→ **Work to be completed**
Count every line in the following entries where the word "News" appears. Give the count alone.
╭─ Data provided
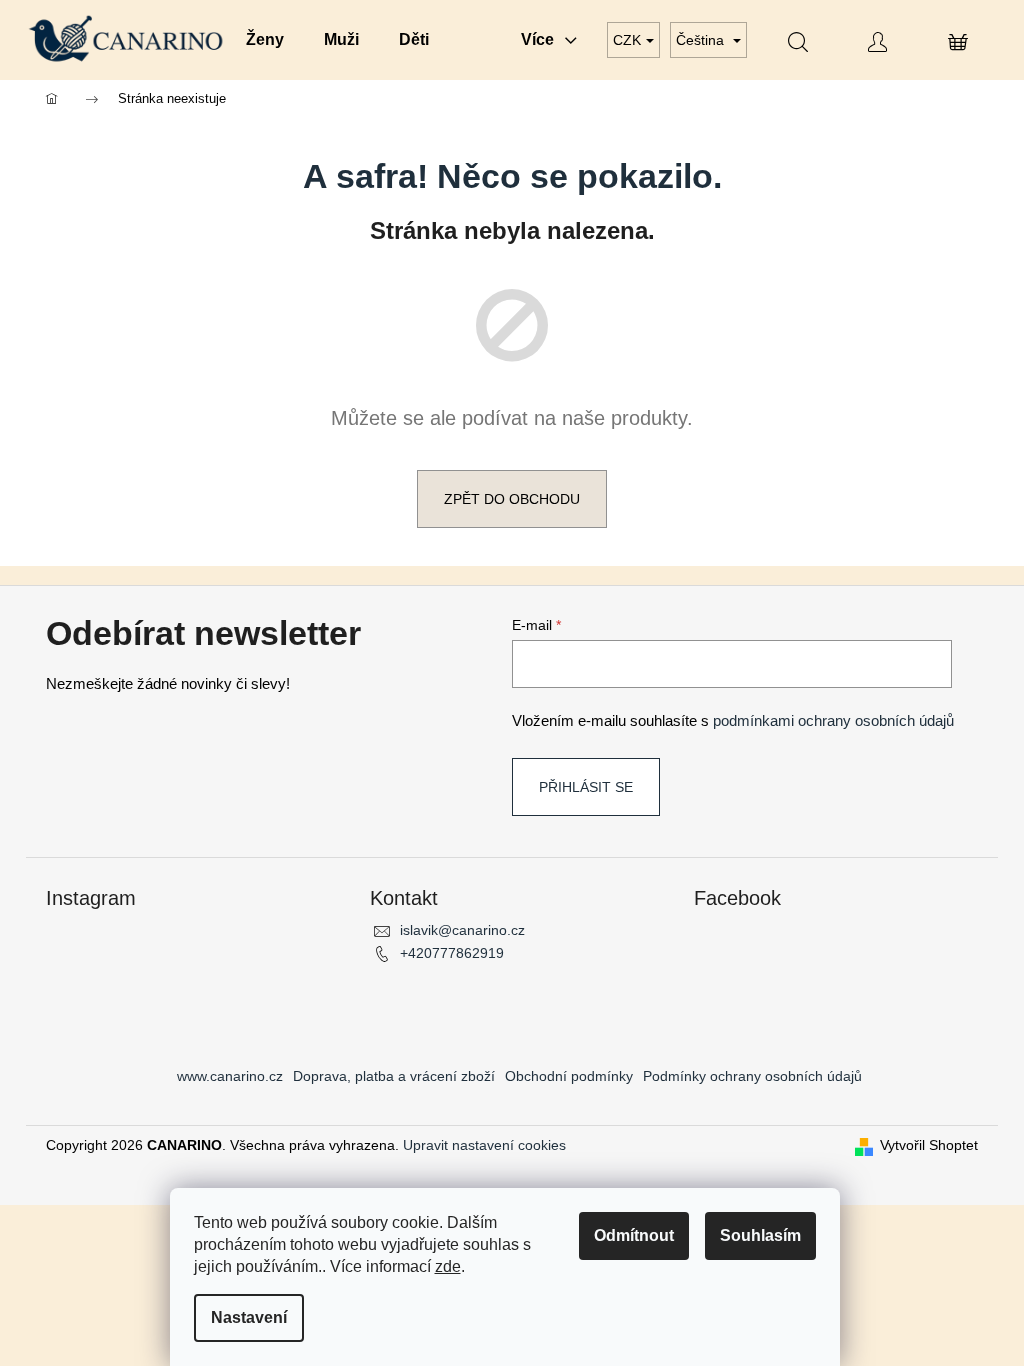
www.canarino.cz (230, 1076)
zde (448, 1266)
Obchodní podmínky (569, 1076)
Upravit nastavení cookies (484, 1145)
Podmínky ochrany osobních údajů (752, 1076)
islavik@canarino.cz (462, 930)
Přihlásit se (586, 787)
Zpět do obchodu (512, 499)
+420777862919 (452, 953)
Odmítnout (634, 1235)
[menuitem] (265, 40)
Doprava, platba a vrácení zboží (394, 1076)
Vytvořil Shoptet (929, 1145)
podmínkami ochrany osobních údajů (833, 720)
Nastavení (249, 1317)
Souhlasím (760, 1235)
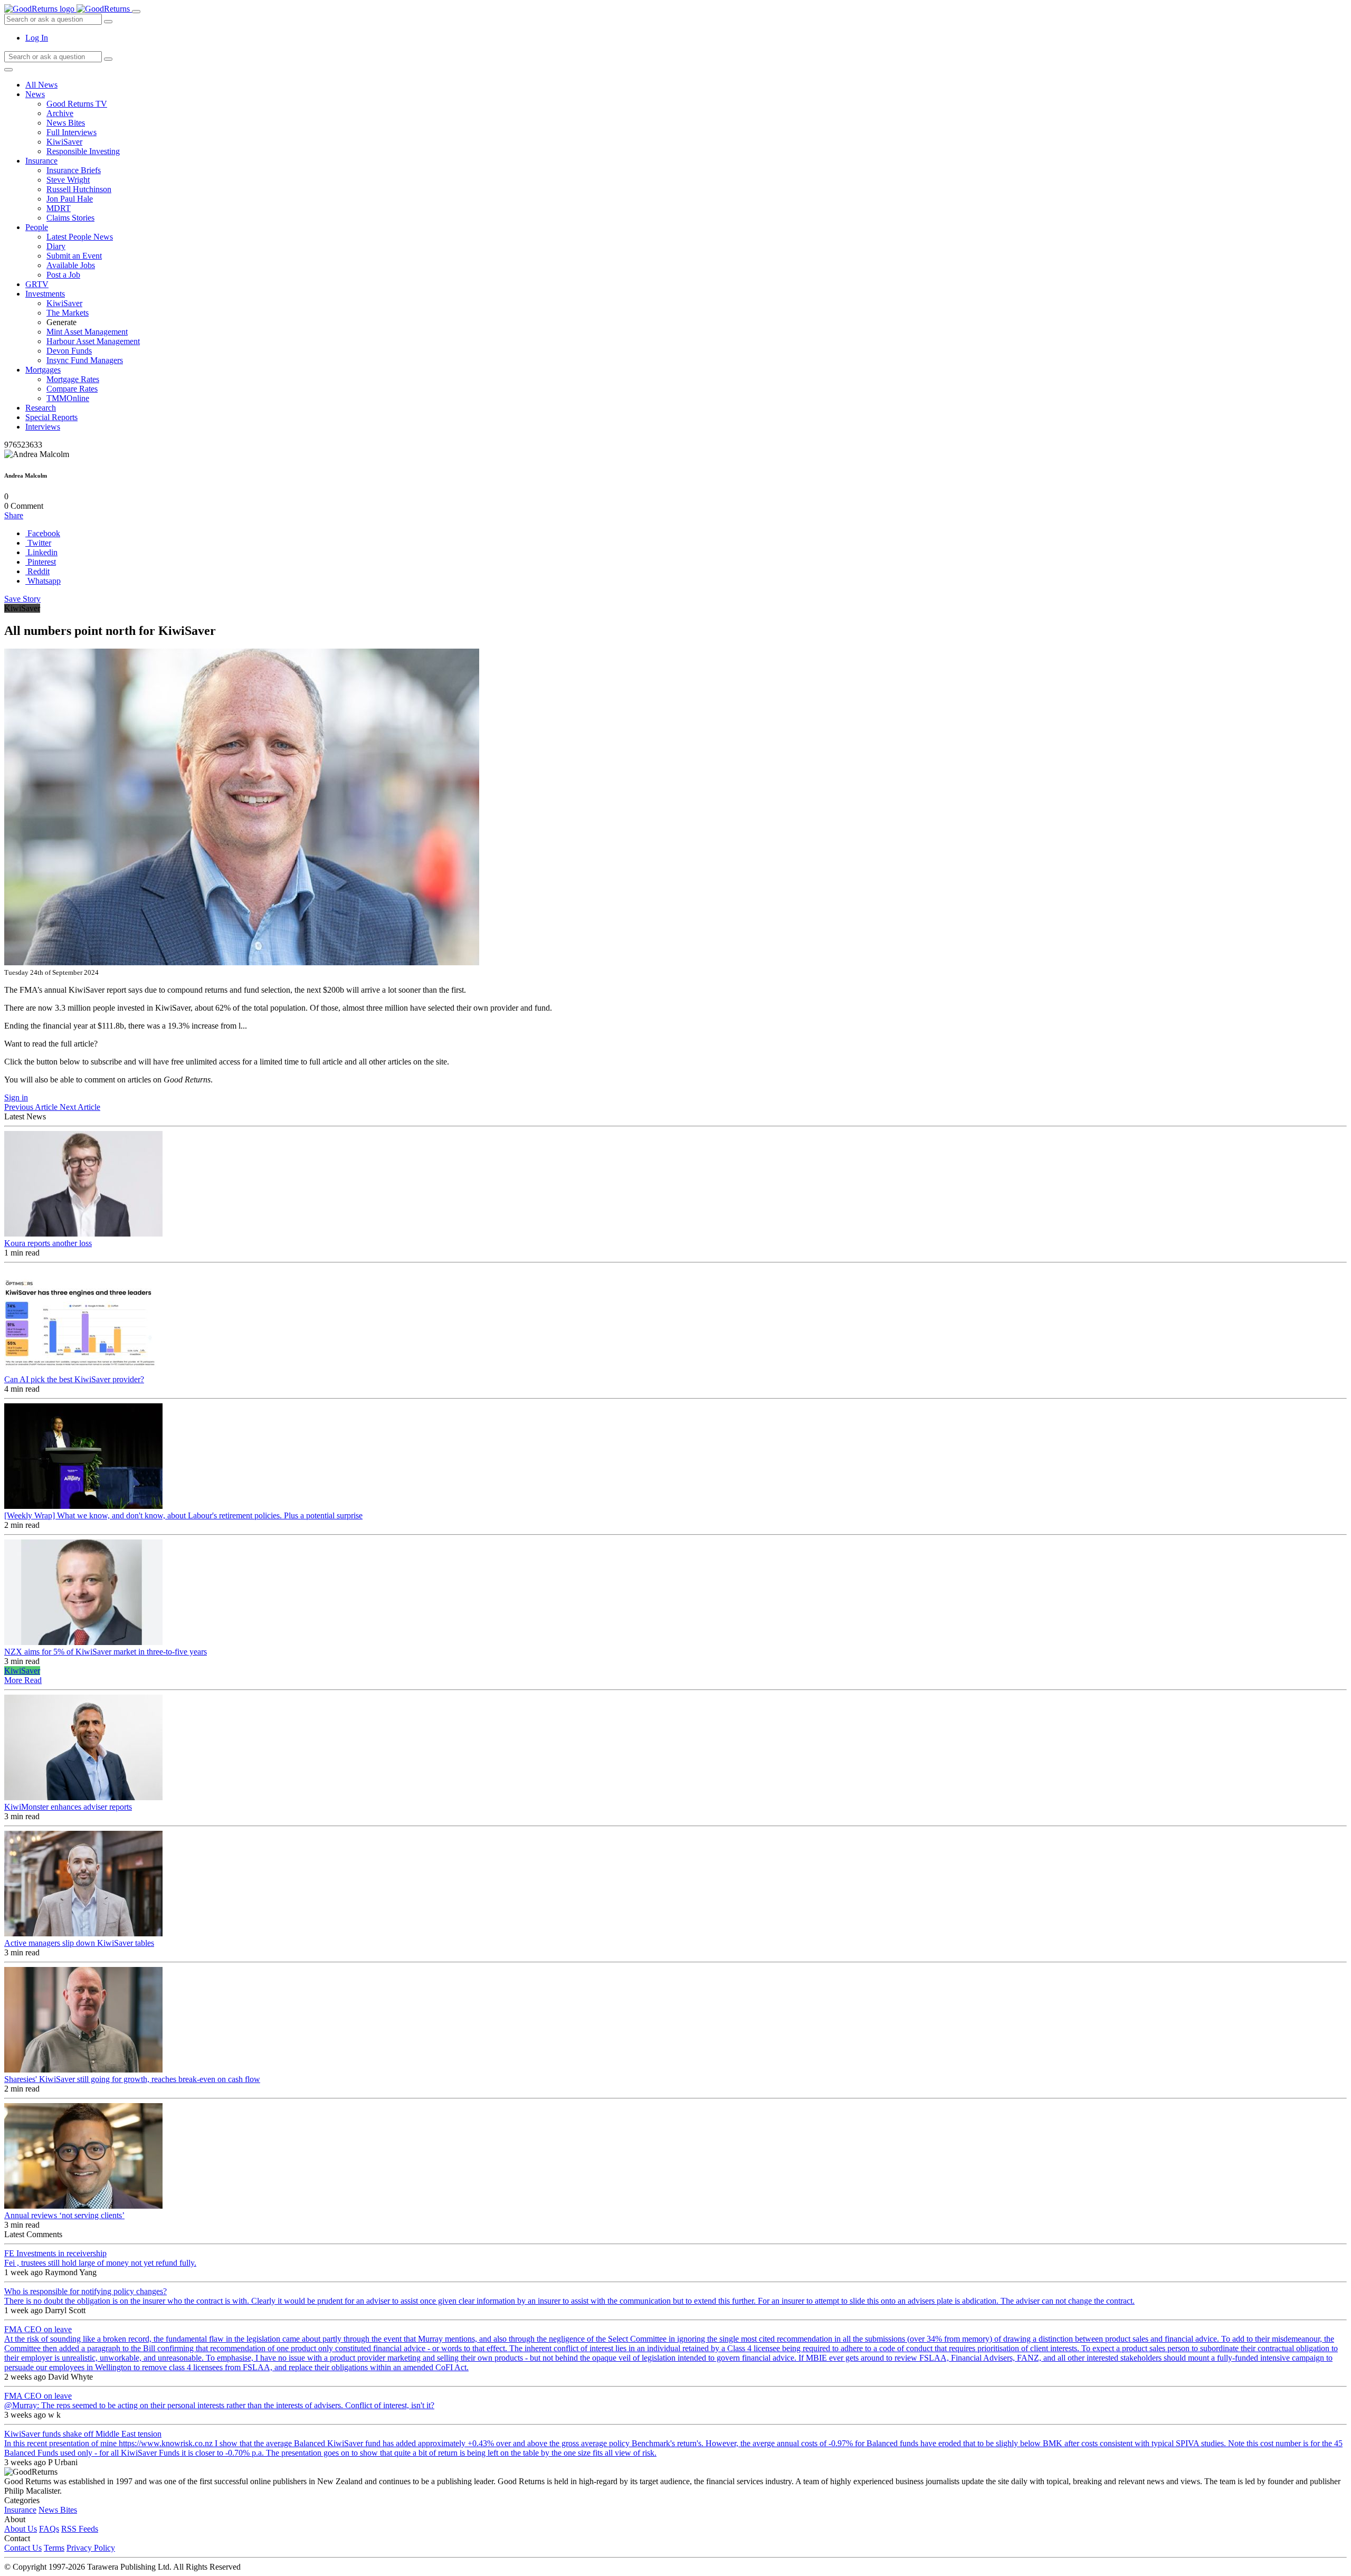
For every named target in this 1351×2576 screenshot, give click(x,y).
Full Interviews (71, 132)
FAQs (49, 2528)
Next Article (80, 1106)
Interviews (42, 426)
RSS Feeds (79, 2528)
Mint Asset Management (87, 331)
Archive (59, 113)
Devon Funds (69, 350)
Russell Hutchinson (78, 189)
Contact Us (23, 2547)
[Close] (8, 69)
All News (41, 84)
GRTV (37, 284)
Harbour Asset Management (93, 341)
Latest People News (79, 236)
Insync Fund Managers (84, 360)
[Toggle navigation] (136, 11)
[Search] (108, 59)
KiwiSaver (64, 141)
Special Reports (51, 417)
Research (40, 407)
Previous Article (32, 1106)
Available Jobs (70, 265)
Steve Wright (68, 179)
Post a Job (63, 274)
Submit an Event (74, 255)
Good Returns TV (76, 103)
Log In (36, 37)
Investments (45, 293)
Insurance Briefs (73, 170)
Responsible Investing (83, 151)
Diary (55, 246)
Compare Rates (72, 388)
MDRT (58, 208)
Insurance (41, 160)
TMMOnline (67, 398)
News (35, 94)
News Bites (65, 122)
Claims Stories (70, 217)
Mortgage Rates (72, 379)
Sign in (16, 1097)
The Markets (67, 312)
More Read (23, 1680)
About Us (20, 2528)
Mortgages (43, 369)
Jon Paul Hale (69, 198)
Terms (54, 2547)
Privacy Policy (90, 2547)
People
╰─
→ **Solution for this task**
4